Yemek İstekleri Kablolu Olabilir
Bir grup uluslararası araştırmacının yaptığı bir araştırma, açlık veya yemek özlemi algısının obez ve normal kilolu hastalarda farklı bir beyin ağını harekete geçirdiğini ortaya koyuyor.
Bilim adamları bunun, aşırı kilolu hastaların beynine yiyecek isteme eğiliminin "fiziksel olarak bağlanmış" ve işlevsel bir beyin biyobelirteci haline geldiğini gösterdiğine inanıyor.
Obezite, modern toplumun karşılaştığı en zor sorunlardan biridir. Obeziteyi tedavi etmek bir sağlık önceliğidir, ancak çoğu çaba (bariatrik cerrahi dışında) çok az başarı elde etmiştir.
Uzmanlar, obez hastaların bakımındaki düşük başarı oranının, en azından kısmen, yemek yeme arzusuyla ilişkili mekanizmalarla ilgili sınırlı bilimsel bilginin bir işlevi olduğuna inanıyor.

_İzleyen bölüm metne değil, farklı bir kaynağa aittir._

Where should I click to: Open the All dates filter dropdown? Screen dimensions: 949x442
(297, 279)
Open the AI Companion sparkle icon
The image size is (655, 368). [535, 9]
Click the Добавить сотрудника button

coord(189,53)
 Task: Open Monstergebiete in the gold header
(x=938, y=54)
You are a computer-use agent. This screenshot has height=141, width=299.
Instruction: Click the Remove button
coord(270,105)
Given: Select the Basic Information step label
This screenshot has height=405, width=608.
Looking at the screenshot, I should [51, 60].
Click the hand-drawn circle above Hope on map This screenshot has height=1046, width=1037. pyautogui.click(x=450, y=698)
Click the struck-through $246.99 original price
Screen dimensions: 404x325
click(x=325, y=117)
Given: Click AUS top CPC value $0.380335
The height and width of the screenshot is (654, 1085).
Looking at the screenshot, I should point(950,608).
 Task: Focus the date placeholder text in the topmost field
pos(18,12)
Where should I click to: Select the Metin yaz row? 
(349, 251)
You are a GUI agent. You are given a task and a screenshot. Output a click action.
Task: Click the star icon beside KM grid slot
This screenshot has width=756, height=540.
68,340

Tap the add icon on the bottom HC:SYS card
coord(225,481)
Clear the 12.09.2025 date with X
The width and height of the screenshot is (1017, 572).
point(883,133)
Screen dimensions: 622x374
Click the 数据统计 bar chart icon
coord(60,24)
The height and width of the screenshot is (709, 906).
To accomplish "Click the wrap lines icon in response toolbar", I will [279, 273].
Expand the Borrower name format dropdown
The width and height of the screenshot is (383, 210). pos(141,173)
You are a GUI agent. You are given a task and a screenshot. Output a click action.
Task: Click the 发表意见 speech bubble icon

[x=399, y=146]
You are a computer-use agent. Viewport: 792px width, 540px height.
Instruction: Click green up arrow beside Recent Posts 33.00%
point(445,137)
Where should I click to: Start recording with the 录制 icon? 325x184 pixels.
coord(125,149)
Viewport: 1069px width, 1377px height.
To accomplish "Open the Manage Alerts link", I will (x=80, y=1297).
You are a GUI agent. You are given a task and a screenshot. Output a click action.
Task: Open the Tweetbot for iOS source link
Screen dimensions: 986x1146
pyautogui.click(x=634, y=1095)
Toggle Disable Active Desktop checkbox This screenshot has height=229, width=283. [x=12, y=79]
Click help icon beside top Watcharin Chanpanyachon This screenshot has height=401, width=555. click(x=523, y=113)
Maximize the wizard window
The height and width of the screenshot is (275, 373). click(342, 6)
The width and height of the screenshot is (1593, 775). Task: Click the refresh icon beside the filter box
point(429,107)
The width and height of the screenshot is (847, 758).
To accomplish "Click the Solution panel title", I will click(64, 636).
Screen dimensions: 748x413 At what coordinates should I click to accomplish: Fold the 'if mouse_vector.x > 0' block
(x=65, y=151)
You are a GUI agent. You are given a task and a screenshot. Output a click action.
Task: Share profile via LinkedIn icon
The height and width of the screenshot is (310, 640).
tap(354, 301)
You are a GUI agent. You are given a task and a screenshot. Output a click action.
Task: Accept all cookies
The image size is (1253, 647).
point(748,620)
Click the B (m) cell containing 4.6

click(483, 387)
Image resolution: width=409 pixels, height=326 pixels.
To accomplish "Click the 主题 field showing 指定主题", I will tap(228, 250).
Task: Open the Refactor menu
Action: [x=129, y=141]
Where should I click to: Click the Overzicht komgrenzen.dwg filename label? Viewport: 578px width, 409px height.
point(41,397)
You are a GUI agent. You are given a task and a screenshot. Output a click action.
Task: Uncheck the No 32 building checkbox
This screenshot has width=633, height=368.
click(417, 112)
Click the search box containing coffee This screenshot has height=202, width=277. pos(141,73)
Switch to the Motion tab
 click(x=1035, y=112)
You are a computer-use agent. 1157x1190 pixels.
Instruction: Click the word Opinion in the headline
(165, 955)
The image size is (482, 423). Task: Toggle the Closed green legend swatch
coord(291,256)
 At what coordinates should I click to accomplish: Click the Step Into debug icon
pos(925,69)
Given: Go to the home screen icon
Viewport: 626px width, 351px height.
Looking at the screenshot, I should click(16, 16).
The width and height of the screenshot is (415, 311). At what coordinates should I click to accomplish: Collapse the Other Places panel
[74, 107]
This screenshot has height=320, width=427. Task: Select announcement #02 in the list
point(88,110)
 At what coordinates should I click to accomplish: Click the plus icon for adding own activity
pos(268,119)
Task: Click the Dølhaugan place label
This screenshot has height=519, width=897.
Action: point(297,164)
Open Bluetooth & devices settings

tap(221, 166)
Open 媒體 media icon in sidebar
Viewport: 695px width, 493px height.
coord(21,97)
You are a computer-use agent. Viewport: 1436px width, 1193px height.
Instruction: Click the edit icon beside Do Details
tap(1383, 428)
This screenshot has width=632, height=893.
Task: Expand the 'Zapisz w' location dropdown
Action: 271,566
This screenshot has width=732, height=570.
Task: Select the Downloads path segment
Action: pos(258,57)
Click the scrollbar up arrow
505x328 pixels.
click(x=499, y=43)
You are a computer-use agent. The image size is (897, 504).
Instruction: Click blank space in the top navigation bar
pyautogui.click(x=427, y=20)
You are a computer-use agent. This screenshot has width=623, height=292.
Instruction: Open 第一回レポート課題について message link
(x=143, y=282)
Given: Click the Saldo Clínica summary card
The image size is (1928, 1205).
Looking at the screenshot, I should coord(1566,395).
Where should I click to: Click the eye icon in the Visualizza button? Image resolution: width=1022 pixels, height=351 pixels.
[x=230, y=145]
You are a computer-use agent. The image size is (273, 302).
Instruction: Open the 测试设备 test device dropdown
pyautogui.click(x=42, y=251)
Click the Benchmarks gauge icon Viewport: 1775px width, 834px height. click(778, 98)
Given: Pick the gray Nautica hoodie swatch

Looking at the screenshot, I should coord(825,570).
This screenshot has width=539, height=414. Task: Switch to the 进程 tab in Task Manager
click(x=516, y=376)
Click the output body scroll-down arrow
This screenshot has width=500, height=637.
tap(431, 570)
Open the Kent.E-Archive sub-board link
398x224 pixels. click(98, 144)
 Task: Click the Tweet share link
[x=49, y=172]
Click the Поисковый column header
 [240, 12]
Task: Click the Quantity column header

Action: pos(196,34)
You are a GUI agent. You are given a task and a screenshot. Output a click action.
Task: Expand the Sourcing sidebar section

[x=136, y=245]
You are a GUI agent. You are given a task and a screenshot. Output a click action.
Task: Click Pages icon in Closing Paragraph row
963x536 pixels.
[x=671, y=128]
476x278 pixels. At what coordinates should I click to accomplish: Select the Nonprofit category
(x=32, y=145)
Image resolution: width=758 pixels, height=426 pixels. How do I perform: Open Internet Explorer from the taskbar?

Ortaya çıkan çalışmalar artık obezitenin altında yatan beyin mekanizmalarının madde bağımlılığındakilere benzer olabileceğini ve bu tedavi metodolojilerine alkol veya uyuşturucu bağımlılığı gibi diğer madde bağımlılıkları ile aynı şekilde yaklaşılabileceğini önermeye başlıyor.
Bu hipotezi test etmek için İspanya, Granada Üniversitesi ve Avustralya'daki Monash Üniversitesi'nden bir grup araştırmacı, normal kilolu ve obez bireylerin beyin ödül sistemlerindeki fonksiyonel bağlantı farklılıklarını araştırdı.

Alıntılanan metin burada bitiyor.